España aparece
en los puestos más rezagados:
si se trata de medir el llamado "fracaso
escolar", los estudiantes españoles
aparecen entre los más damnificados.
Autor: Juan Manuel de Prada
Cada vez que se elabora un informe sobre educación a nivel europeo, España aparece en los puestos más rezagados: si se trata de medir el llamado “fracaso escolar”, los estudiantes españoles aparecen entre los más damnificados; si de lo que se trata es de medir sus conocimientos, los resultados son desoladores; también los profesores españoles se hallan entre los más desmoralizados, deprimidos y hartos de predicar en el desierto… Nunca he creído demasiado en la estadística; pero incluso un escéptico en las bondades de la demoscopia como yo se siente perturbado, también zaherido por el veredicto siempre coincidente de estos informes. Además, a diferencia de otras prospecciones y análisis estadísticos, los que radiografían el estado de nuestra educación admiten una fácil comprobación empírica: aunque seguramente disientan en las soluciones, quienes padecen en carne propia nuestra depauperación educativa –me refiero sobre todo a los profesores– coinciden en las lamentaciones.
Nos enfrentamos a un problema perentorio que atañe a nuestra dignidad social, a lo que deseamos ser y sobre todo a lo que deseamos legar a las generaciones futuras. Y un problema de estas características exige, ante todo, generosidad; exige capacidad para afrontar la situación desde posiciones componedoras, con altura de miras que arrincone o siquiera aplace diferencias ideológicas. Sin embargo, nuestros representantes políticos parecen convencidos de que la solución sólo se logrará acentuando la diferencia ideológica, abroquelándose en posiciones irreconciliables.
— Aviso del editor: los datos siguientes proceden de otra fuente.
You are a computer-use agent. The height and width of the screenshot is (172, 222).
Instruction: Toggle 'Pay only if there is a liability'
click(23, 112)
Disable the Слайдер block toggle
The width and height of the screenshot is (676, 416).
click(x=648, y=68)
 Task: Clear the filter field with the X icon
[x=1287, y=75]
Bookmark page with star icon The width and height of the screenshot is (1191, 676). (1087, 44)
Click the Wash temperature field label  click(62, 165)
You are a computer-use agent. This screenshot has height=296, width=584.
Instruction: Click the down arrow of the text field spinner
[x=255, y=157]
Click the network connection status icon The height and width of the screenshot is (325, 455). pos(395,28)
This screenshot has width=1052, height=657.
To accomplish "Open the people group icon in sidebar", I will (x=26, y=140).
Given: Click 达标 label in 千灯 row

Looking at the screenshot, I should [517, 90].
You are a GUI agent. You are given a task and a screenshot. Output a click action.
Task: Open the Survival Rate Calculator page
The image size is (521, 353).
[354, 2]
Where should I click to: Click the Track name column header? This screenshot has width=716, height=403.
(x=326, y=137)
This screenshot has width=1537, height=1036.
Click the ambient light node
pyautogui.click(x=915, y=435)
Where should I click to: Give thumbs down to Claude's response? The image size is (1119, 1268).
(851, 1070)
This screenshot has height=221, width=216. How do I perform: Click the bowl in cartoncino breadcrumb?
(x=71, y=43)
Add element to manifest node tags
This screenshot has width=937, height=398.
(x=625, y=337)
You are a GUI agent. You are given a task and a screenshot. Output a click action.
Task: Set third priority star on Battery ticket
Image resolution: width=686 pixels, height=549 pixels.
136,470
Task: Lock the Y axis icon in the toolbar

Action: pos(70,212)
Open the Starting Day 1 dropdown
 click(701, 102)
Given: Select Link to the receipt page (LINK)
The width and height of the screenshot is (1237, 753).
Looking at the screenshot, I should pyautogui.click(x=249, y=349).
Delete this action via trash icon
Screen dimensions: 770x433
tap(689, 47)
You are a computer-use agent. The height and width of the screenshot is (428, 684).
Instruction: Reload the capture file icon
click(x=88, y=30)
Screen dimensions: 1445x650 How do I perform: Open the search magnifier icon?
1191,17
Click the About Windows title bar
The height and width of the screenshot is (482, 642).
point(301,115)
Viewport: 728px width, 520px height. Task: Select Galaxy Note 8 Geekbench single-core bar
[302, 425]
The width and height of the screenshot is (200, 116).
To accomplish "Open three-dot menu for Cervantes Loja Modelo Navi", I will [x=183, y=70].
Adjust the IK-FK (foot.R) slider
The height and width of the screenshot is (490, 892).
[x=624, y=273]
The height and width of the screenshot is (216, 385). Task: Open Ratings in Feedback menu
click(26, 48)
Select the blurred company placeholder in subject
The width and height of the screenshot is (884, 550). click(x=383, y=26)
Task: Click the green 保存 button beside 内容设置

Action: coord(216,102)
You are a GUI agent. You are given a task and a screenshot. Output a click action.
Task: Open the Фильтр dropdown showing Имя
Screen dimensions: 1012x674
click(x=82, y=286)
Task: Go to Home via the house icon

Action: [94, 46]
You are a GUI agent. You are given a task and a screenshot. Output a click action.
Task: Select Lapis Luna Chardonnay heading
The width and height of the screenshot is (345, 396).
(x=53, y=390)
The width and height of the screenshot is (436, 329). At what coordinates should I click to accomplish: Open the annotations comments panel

Los gobiernos se suceden, y cada uno se atrinchera en sus maximalismos, trata de imponer su propia visión ideológica de la educación, que naturalmente sólo durará mientras dure su mandato; y en cambio renuncia a acometer las reformas que podrían detener la depauperación de nuestro sistema, sustituyéndolas por parches de circunstancias, a menudo meras operaciones de maquillaje que a la larga sólo servirán para agravar el descalabro.
Hay quienes defienden que, tras las próximas elecciones, los partidos mayoritarios en liza deberían formar una coalición de gobierno al estilo alemán, para no depender de hipotecas nacionalistas. Seguramente, tal coalición sea irrealizable, dado el grado de enconamiento que se respira en la política española. Pero sería deseable que ciertas zonas de la acción política quedaran al margen de la trifulca, que no estuviesen supeditadas al esquizofrénico juego de reformas y contrarreformas legales, que no fuesen devoradas por el afán de obtener réditos electorales. Pero para que esto fuese posible necesitaríamos políticos generosos, políticos que renunciaran a hacer del ámbito educativo el corralito de sus preferencias ideológicas, capaces de entender que la salud de nuestra sociedad exige renunciar a la tentación del adoctrinamiento ideológico. Sospecho que tales políticos no existen en nuestra España actual; o, si existen, están asfixiados por el enconamiento ambiental.
Resulta desquiciante comprobar que todo el debate en torno al problema educativo que se ha sustanciado en España durante los últimos años ha tenido siempre un cariz rastreramente ideológico: se sigue discutiendo el estatuto de la asignatura de religión, se crea una nueva asignatura llamada Educación para la Ciudadanía que sólo satisface a sus promotores, etcétera. En cambio, los problemas de fondo que relegan el sistema educativo español a las posiciones más rezagadas en el concierto europeo se soslayan, incluso se agudizan mediante la exacerbación de un debate ideológico que amenaza con devorar lo que verdaderamente importa. Diríase que nuestros políticos estuviesen más preocupados por formar sucesivas remesas de estudiantes que el día de mañana se amolden a tales o cuales principios ideológicos que por garantizarles su derecho a una educación de calidad. Algún día deberán responder por tal desafuero; pero, entretanto, engolfados en sus trifulcas bajunas, permiten que la educación española se mantenga en el furgón de cola.